Важнейшие мысли при этом часто выявлялись в диалоге с другими великими мастерами: разговоры, диспуты могли быть дружескими и антагонистическими, очными и заочными, прижизненными, а часто посмертными: суть дела от того не менялась. Ведь по самой природе своей талант диалогичен, исключительно восприимчив к другому таланту. Неслучайно многие пушкиноведческие наблюдения сделаны «на пересечениях»: Пушкин — Вяземский, Жуковский, Радищев, Вольтер, Шекспир…

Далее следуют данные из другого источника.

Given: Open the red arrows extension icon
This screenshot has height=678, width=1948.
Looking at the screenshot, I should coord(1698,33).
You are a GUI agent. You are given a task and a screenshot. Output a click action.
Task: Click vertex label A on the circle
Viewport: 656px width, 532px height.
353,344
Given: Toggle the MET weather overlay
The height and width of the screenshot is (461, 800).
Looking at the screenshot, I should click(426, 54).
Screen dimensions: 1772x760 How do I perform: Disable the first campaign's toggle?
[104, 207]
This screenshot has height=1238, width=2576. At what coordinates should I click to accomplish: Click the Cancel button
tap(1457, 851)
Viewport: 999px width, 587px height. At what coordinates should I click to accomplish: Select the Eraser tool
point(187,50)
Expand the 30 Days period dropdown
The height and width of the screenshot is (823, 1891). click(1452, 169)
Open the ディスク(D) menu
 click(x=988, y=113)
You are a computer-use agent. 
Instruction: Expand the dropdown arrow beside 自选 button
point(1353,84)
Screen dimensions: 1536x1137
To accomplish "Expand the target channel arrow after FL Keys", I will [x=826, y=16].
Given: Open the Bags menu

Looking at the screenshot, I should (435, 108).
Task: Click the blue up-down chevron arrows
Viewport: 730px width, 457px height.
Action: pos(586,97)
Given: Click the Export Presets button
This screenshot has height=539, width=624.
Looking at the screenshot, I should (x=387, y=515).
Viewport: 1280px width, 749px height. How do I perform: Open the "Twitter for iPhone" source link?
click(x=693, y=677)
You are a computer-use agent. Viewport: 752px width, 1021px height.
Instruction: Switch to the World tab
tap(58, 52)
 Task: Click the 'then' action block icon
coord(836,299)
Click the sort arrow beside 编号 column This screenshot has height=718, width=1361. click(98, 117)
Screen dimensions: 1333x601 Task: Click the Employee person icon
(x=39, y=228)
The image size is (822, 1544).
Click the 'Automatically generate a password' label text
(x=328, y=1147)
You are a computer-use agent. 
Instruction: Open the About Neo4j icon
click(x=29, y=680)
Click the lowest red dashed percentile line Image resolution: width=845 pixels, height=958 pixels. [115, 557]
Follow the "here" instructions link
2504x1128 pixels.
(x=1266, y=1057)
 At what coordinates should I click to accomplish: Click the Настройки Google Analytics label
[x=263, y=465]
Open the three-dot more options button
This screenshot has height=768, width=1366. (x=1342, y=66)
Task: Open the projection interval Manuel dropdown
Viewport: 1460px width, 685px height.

Проблемы поэта и власти, «высокого стремленья» к свободе и «силы вещей» — то, что резко, по-новому обозначилось в первые годы пушкинского возвращения (1826—1828), ко всему этому очень интересно, полезно присмотреться на двух важнейших пересечениях:
Пушкин — Карамзин, Пушкин — Мицкевич.
Два пушкинских собеседника принадлежали разным народам, их судьбы, их идеалы очень различны; и тем существеннее прислушаться к диалогу, касающемуся «сходных предметов», попытаться приблизиться к истине, рождающейся в полемике таких спорщиков.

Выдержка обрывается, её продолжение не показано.